Heureuse nouvelle année à tous mes fidèles lecteurs!
Ca y est, nous y sommes arrivés!
Cette date si chargée d'espoirs, est-elle un jour comme un autre, sommes-nous

les seuls à en faire une page (presque) blanche sur laquelle nous pourrons corriger les ratages de l'année passée?...
Je traîne les pieds... Je tarde à mettre en musique (joyeuse) les activités et obligations qui m'attendent. Je jette un coup d'oeil mou sur la vaisselle qui patiente dans la cuisine... Elle ne semble pas me presser outre mesure, elle non plus. Peut-être un peu de vélo d'appartement, avant, pour que mon genou gauche soit un brin plus musclé et qu'il me supporte pour le reste des tâches...

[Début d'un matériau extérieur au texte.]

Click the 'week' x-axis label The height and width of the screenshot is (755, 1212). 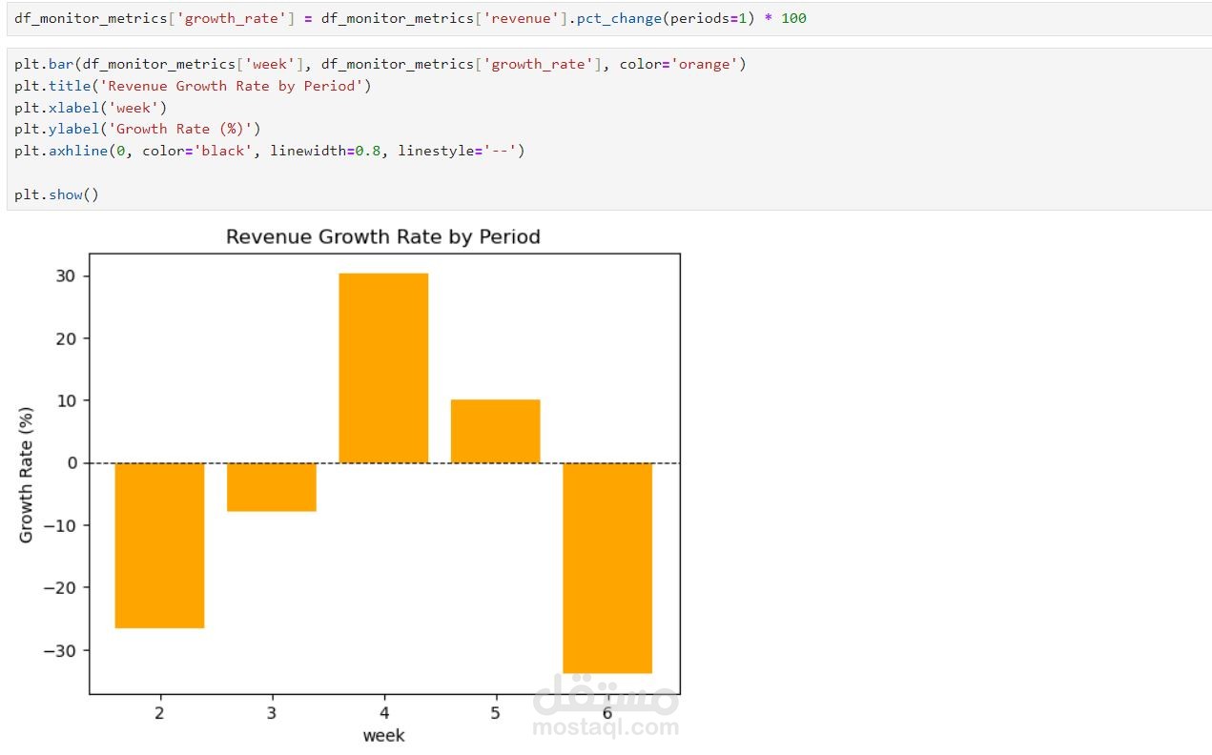[x=383, y=735]
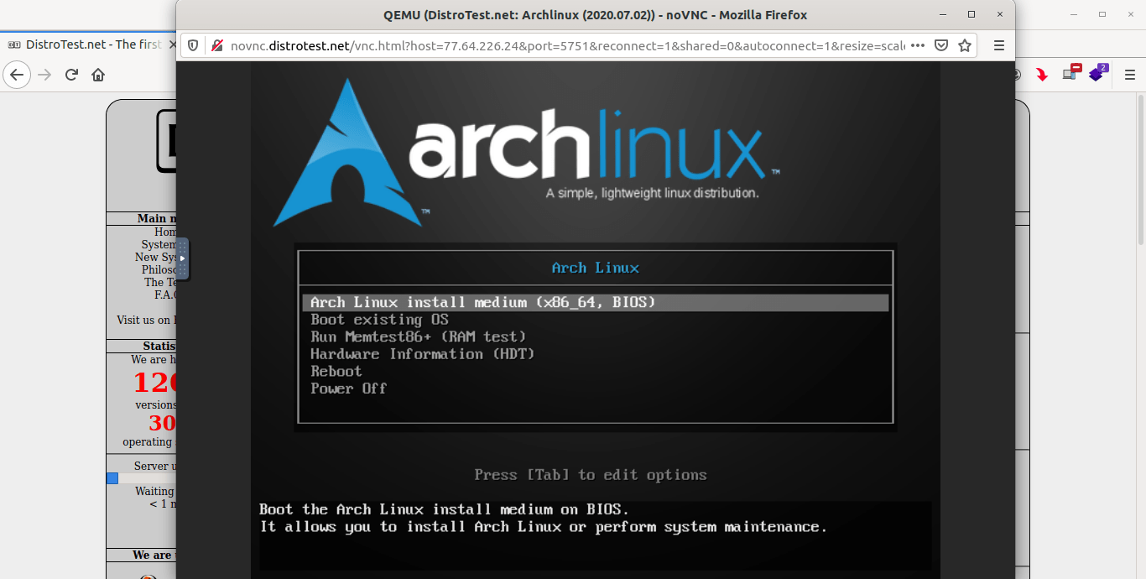Open the page actions overflow menu
1146x579 pixels.
point(919,45)
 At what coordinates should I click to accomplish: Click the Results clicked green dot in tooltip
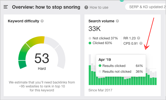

On a beau se dire qu'on n'est pas dupe, que rien ne change fondamentalement et que le fleuve tranquille ou violent qu'est notre vie ne change pas de lit pour la seule raison que nous avons tourné une page du calendrier... Dans notre existence d'habitant des régions tempérées du globe, notre vie composée de cycles immuables nous suggère que les minutes, heures, jours et semaines, les mois et les saisons, toutes ces tranches plus ou moins artificielles que nous nous sommes créées, rythment notre petite existence et impriment cette sensation de périodicité. Elles insinuent en nous cet espoir aussi (souvent déçu et ressuscité avec obstination) de pouvoir corriger le brouillon non abouti ou truffé de maladresses, de faux pas ou même de contresens. Sans parler de la sanction impitoyable, soulignée de rouge: "Hors sujet!" On y revient quand-même, avec un entêtement admirable.